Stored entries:
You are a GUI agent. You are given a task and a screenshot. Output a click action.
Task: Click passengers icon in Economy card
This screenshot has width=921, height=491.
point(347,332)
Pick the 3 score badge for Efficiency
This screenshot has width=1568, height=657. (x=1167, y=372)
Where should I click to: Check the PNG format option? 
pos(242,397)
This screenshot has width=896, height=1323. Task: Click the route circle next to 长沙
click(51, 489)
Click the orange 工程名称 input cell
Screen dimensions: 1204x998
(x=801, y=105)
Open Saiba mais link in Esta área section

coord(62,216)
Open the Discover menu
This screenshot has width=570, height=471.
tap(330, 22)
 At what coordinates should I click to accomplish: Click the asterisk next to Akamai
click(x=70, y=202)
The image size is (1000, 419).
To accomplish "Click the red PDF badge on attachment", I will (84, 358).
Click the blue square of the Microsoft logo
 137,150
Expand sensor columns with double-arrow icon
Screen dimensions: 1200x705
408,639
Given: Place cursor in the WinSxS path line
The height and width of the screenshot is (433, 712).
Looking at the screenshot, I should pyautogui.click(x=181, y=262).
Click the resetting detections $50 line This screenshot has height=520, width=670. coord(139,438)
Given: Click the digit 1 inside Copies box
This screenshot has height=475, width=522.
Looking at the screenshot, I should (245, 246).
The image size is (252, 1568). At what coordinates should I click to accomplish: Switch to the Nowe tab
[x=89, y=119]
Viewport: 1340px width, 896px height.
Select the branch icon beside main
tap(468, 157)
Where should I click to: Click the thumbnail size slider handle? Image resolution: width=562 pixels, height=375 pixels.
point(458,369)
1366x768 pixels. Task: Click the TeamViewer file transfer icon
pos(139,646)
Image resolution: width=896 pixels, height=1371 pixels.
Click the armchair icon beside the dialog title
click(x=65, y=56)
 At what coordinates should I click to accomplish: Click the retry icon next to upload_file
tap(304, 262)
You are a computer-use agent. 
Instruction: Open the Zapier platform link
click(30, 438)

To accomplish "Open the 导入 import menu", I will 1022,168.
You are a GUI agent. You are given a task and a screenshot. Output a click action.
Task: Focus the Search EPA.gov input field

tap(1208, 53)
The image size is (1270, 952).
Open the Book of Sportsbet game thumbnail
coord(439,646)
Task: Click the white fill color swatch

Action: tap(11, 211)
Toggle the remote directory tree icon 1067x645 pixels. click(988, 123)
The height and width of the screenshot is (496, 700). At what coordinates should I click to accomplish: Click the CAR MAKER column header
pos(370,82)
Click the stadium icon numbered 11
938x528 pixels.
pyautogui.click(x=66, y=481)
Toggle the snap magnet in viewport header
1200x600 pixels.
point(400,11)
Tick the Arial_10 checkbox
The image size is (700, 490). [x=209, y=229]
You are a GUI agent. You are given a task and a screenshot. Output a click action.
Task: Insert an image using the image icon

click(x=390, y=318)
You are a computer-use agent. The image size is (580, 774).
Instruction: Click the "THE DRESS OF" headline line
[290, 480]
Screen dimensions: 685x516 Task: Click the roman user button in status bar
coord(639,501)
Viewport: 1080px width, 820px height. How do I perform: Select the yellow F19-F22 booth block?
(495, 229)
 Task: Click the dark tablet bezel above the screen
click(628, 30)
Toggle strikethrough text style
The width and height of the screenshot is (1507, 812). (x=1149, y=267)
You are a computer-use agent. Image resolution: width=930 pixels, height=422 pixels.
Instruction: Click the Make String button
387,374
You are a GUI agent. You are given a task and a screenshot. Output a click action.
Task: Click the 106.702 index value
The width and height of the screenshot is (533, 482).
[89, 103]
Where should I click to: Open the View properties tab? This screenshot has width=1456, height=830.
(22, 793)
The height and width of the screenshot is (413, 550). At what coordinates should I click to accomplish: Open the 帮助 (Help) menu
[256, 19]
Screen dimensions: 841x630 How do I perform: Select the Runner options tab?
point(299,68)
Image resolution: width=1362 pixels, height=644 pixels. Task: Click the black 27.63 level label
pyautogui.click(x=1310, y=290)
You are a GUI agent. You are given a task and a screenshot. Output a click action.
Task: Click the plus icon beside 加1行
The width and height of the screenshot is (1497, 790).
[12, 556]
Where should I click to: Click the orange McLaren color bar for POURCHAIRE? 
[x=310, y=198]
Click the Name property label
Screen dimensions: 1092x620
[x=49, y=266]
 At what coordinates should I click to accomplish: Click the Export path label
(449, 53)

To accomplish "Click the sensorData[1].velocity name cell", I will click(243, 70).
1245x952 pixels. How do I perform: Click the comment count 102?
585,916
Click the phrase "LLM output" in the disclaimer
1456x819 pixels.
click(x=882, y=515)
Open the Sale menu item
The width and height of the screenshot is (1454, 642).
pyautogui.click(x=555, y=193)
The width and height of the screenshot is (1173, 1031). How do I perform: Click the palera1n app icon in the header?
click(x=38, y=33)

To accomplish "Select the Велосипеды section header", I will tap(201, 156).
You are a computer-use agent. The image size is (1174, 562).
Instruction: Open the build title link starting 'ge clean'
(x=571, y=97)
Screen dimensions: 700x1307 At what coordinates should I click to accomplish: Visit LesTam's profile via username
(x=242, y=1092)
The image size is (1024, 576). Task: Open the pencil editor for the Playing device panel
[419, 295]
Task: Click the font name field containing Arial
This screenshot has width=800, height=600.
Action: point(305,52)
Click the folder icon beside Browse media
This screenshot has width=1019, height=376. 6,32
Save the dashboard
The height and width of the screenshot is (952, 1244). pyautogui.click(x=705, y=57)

Exercise: Each of the entries above should be written out again exactly.

Answer to this exercise:
You are a GUI agent. You are given a task and a screenshot. Output a click action.
Task: Click passengers icon in Economy card
This screenshot has width=921, height=491.
point(347,332)
Pick the 3 score badge for Efficiency
This screenshot has width=1568, height=657. (x=1167, y=372)
Where should I click to: Check the PNG format option? 
pos(242,397)
This screenshot has width=896, height=1323. Task: Click the route circle next to 长沙
click(51, 489)
Click the orange 工程名称 input cell
Screen dimensions: 1204x998
(x=801, y=105)
Open Saiba mais link in Esta área section

coord(62,216)
Open the Discover menu
This screenshot has width=570, height=471.
tap(330, 22)
 At what coordinates should I click to accomplish: Click the asterisk next to Akamai
click(x=70, y=202)
The image size is (1000, 419).
To accomplish "Click the red PDF badge on attachment", I will (84, 358).
Click the blue square of the Microsoft logo
 137,150
Expand sensor columns with double-arrow icon
Screen dimensions: 1200x705
408,639
Given: Place cursor in the WinSxS path line
The height and width of the screenshot is (433, 712).
Looking at the screenshot, I should pyautogui.click(x=181, y=262).
Click the resetting detections $50 line This screenshot has height=520, width=670. coord(139,438)
Given: Click the digit 1 inside Copies box
This screenshot has height=475, width=522.
Looking at the screenshot, I should (245, 246).
The image size is (252, 1568). At what coordinates should I click to accomplish: Switch to the Nowe tab
[x=89, y=119]
Viewport: 1340px width, 896px height.
Select the branch icon beside main
tap(468, 157)
Where should I click to: Click the thumbnail size slider handle? Image resolution: width=562 pixels, height=375 pixels.
point(458,369)
1366x768 pixels. Task: Click the TeamViewer file transfer icon
pos(139,646)
Image resolution: width=896 pixels, height=1371 pixels.
Click the armchair icon beside the dialog title
click(x=65, y=56)
 At what coordinates should I click to accomplish: Click the retry icon next to upload_file
tap(304, 262)
You are a computer-use agent. 
Instruction: Open the Zapier platform link
click(30, 438)

To accomplish "Open the 导入 import menu", I will 1022,168.
You are a GUI agent. You are given a task and a screenshot. Output a click action.
Task: Focus the Search EPA.gov input field

tap(1208, 53)
The image size is (1270, 952).
Open the Book of Sportsbet game thumbnail
coord(439,646)
Task: Click the white fill color swatch

Action: tap(11, 211)
Toggle the remote directory tree icon 1067x645 pixels. click(988, 123)
The height and width of the screenshot is (496, 700). At what coordinates should I click to accomplish: Click the CAR MAKER column header
pos(370,82)
Click the stadium icon numbered 11
938x528 pixels.
pyautogui.click(x=66, y=481)
Toggle the snap magnet in viewport header
1200x600 pixels.
point(400,11)
Tick the Arial_10 checkbox
The image size is (700, 490). [x=209, y=229]
You are a GUI agent. You are given a task and a screenshot. Output a click action.
Task: Insert an image using the image icon

click(x=390, y=318)
You are a computer-use agent. The image size is (580, 774).
Instruction: Click the "THE DRESS OF" headline line
[290, 480]
Screen dimensions: 685x516 Task: Click the roman user button in status bar
coord(639,501)
Viewport: 1080px width, 820px height. How do I perform: Select the yellow F19-F22 booth block?
(495, 229)
 Task: Click the dark tablet bezel above the screen
click(628, 30)
Toggle strikethrough text style
The width and height of the screenshot is (1507, 812). (x=1149, y=267)
You are a computer-use agent. Image resolution: width=930 pixels, height=422 pixels.
Instruction: Click the Make String button
387,374
You are a GUI agent. You are given a task and a screenshot. Output a click action.
Task: Click the 106.702 index value
The width and height of the screenshot is (533, 482).
[89, 103]
Where should I click to: Open the View properties tab? This screenshot has width=1456, height=830.
(22, 793)
The height and width of the screenshot is (413, 550). At what coordinates should I click to accomplish: Open the 帮助 (Help) menu
[256, 19]
Screen dimensions: 841x630 How do I perform: Select the Runner options tab?
point(299,68)
Image resolution: width=1362 pixels, height=644 pixels. Task: Click the black 27.63 level label
pyautogui.click(x=1310, y=290)
You are a GUI agent. You are given a task and a screenshot. Output a click action.
Task: Click the plus icon beside 加1行
The width and height of the screenshot is (1497, 790).
[12, 556]
Where should I click to: Click the orange McLaren color bar for POURCHAIRE? 
[x=310, y=198]
Click the Name property label
Screen dimensions: 1092x620
[x=49, y=266]
 At what coordinates should I click to accomplish: Click the Export path label
(449, 53)

To accomplish "Click the sensorData[1].velocity name cell", I will click(243, 70).
1245x952 pixels. How do I perform: Click the comment count 102?
585,916
Click the phrase "LLM output" in the disclaimer
1456x819 pixels.
click(x=882, y=515)
Open the Sale menu item
The width and height of the screenshot is (1454, 642).
pyautogui.click(x=555, y=193)
The width and height of the screenshot is (1173, 1031). How do I perform: Click the palera1n app icon in the header?
click(x=38, y=33)

To accomplish "Select the Велосипеды section header", I will tap(201, 156).
You are a computer-use agent. The image size is (1174, 562).
Instruction: Open the build title link starting 'ge clean'
(x=571, y=97)
Screen dimensions: 700x1307 At what coordinates should I click to accomplish: Visit LesTam's profile via username
(x=242, y=1092)
The image size is (1024, 576). Task: Open the pencil editor for the Playing device panel
[419, 295]
Task: Click the font name field containing Arial
This screenshot has width=800, height=600.
Action: point(305,52)
Click the folder icon beside Browse media
This screenshot has width=1019, height=376. 6,32
Save the dashboard
The height and width of the screenshot is (952, 1244). pyautogui.click(x=705, y=57)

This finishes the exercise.